To get the WebAssembly code in the form of a JavaScript array, I combined xxd and sed:

xxd -c 10000 -p hello.wasm  | sed -e 's/\w\w/0x\0, /g'

<html>
  <script type="text/javascript">
    var wasmCode = new Uint8Array([0x00, 0x61, 0x73, 0x6d, 0x01, 0x00, 0x00, 0x00, 0x01, 0x85, 0x80, 0x80, 0x80, 0x00, 0x01, 0x60, 0x00, 0x01, 0x7f, 0x02, 0x8f, 0x80, 0x80, 0x80, 0x00, 0x01, 0x03, 0x65, 0x6e, 0x76, 0x06, 0x6d, 0x65, 0x6d, 0x6f, 0x72, 0x79, 0x02, 0x00, 0x01, 0x03, 0x82, 0x80, 0x80, 0x80, 0x00, 0x01, 0x00, 0x04, 0x84, 0x80, 0x80, 0x80, 0x00, 0x01, 0x70, 0x00, 0x00, 0x07, 0x89, 0x80, 0x80, 0x80, 0x00, 0x01, 0x05, 0x68, 0x65, 0x6c, 0x6c, 0x6f, 0x00, 0x00, 0x09, 0x81, 0x80, 0x80, 0x80, 0x00, 0x00, 0x0a, 0x8a, 0x80, 0x80, 0x80, 0x00, 0x01, 0x84, 0x80, 0x80, 0x80, 0x00, 0x00, 0x41, 0x10, 0x0b, 0x0b, 0xa6, 0x80, 0x80, 0x80, 0x00, 0x03, 0x00, 0x41, 0x04, 0x0b, 0x04, 0x30, 0x27, 0x00, 0x00, 0x00, 0x41, 0x0c, 0x0b, 0x04, 0x00, 0x00, 0x00, 0x00, 0x00, 0x41, 0x10, 0x0b, 0x0e, 0x48, 0x65, 0x6c, 0x6c, 0x6f, 0x20, 0x57, 0x6f, 0x72, 0x6c, 0x64, 0x20, 0x21, 0x00]);

    function makeStringFromASCIICodes(memory, pointer) {
      let s = "";
      for (i = pointer; memory[i]!==0; i++) {
        s += String.fromCharCode(memory[i]);
      }
      return s;
    }

    let wasmMemory = new WebAssembly.Memory({ initial: 1 });
    let wasmModule = new WebAssembly.Instance(new WebAssembly.Module(wasmCode), {env: {memory: wasmMemory}});
    let memory = new Uint8Array(wasmMemory.buffer);
    let pointer = wasmModule.exports.hello();
    alert(makeStringFromASCIICodes(memory, pointer));
  </script>
</html>

Job done ! It was a bit more complicated that I imagined, but we got there.

WebAssembly certainly has a lot of potential.

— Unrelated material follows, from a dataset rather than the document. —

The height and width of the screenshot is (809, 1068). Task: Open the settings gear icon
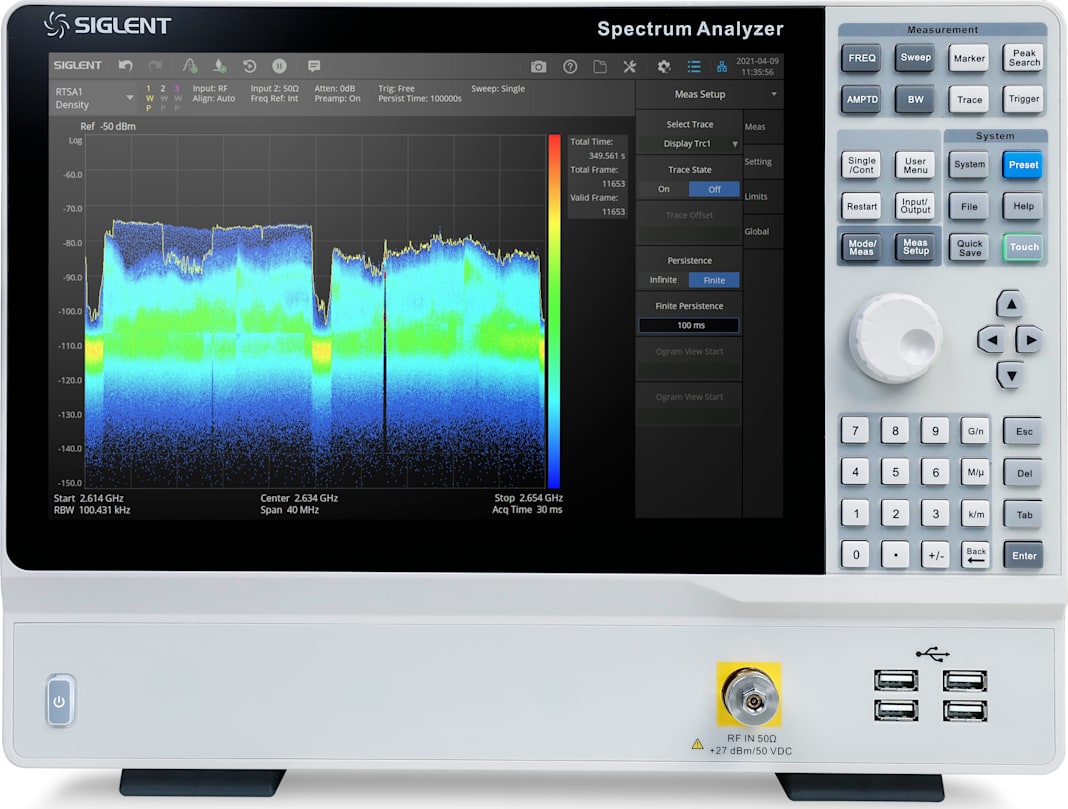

But the promise of a universal execution environment for Web clients was not far from the main "raison d'être" for Java at its beginnings. I hope that WebAssembly does not herald the return of applets finally become "cool", in one of the repetitions of history that are often seen in IT.

Being the logical evolution of minification and use of Javascript or asm.js as compilation targets, WebAssembly unfortunately participates in the loss of openness on the Web: we are farther and farther from the Web of free information sharing, the Web where you could know how any site was made by looking at the source code directly in your browser, the Web where the eternal CRUD application was not a "fat client" in my browser.

WebAssembly risks being used for things where one can wonder what gain it brings compared to native code, apart from control over code distribution. At a time when DRM has also reached universal support in browsers, I fear WebAssembly could be one of the blocks that allows trapping users more and more in an environment they have no control over. One of the blocks that enables further acceleration of the "cloudification" of software and data, that is to say of service as a software substitute, robbing users of the possibility of knowing what is done with their data, of verifying what code runs, of modifying that code, and of knowing that features available today will still be available tomorrow.

On the other hand, if WebAssembly, in the same spirit as what HTML5 has started, can help replace some applications with "augmented" websites, I'll be very happy.

I hope we can collectively find the right balance, but I expect a hard battle.